Erzählt wird die Geschichte der Geisha Cio-cio-san, genannt Butterfly, aus Nagasaki. Der US-amerikanische Marineoffizier Pinkerton geht eine Verbindung mit ihr ein, die er selbst für eine unverbindliche Scheinehe hält, an die er sich nach seiner Abreise nicht mehr gebunden fühlt. Für Cio-cio-san jedoch ist es der Bund fürs Leben. Als Pinkerton nach Jahren zurückkehrt und Butterfly erkennen muss, dass er inzwischen eine andere Frau geheiratet hat, dass er ihr sogar das gemeinsame Kind wegnehmen will, setzt sie ihrem Leben ein Ende. Darin folgt sie dem Vorbild ihres Vaters, der den traditionellen japanischen Selbstmord Seppuku vollzogen hatte, um seine Ehre zu wahren.

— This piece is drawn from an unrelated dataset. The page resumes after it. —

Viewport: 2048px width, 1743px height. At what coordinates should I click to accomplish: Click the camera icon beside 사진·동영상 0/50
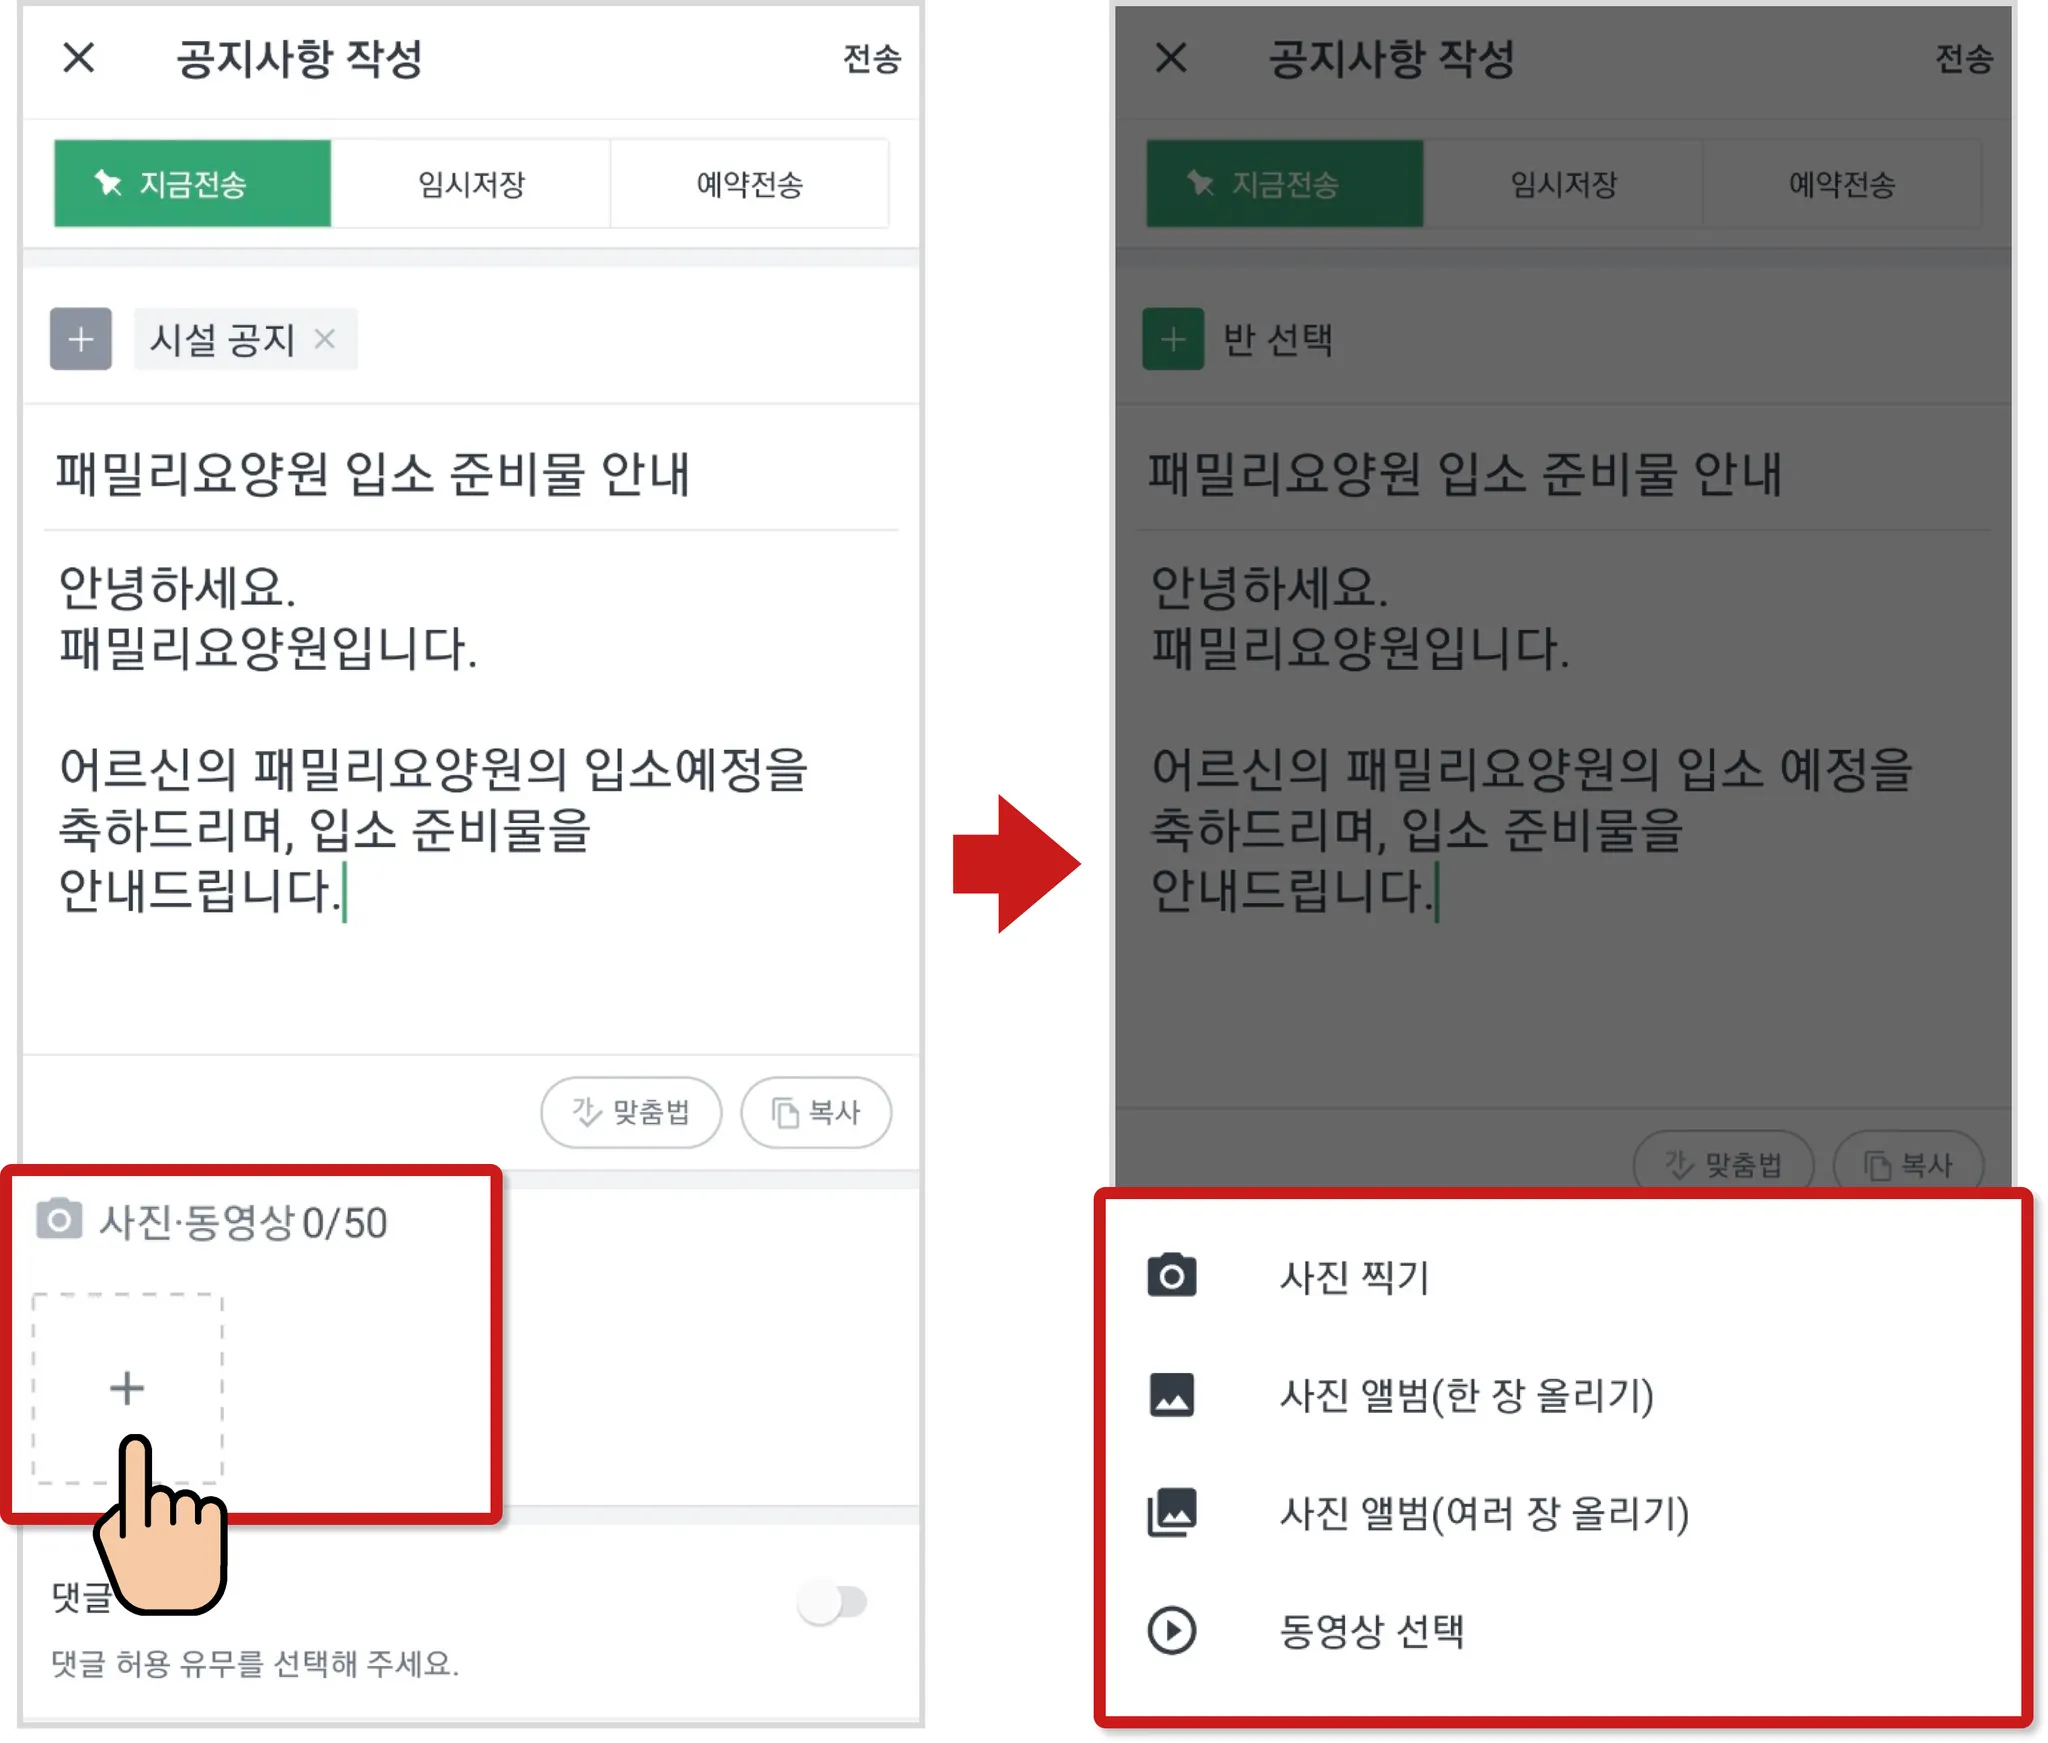click(59, 1219)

Die Musik verarbeitet fernöstliche Einflüsse, die in Gegensatz zur Zeichnung Pinkertons als typischer Amerikaner steht. Ganztonleitern und fünftönige Harmonien sowie exotische Instrumente schaffen die Atmosphäre eines idealisierten Japans aus westlicher Sicht. Durchweg jedoch kommt Puccinis Sinn für das ausdrucksstarke Melos zu seinem Recht, vor allem bei der Titelfigur. Ihre großen Ausbrüche berühren zutiefst.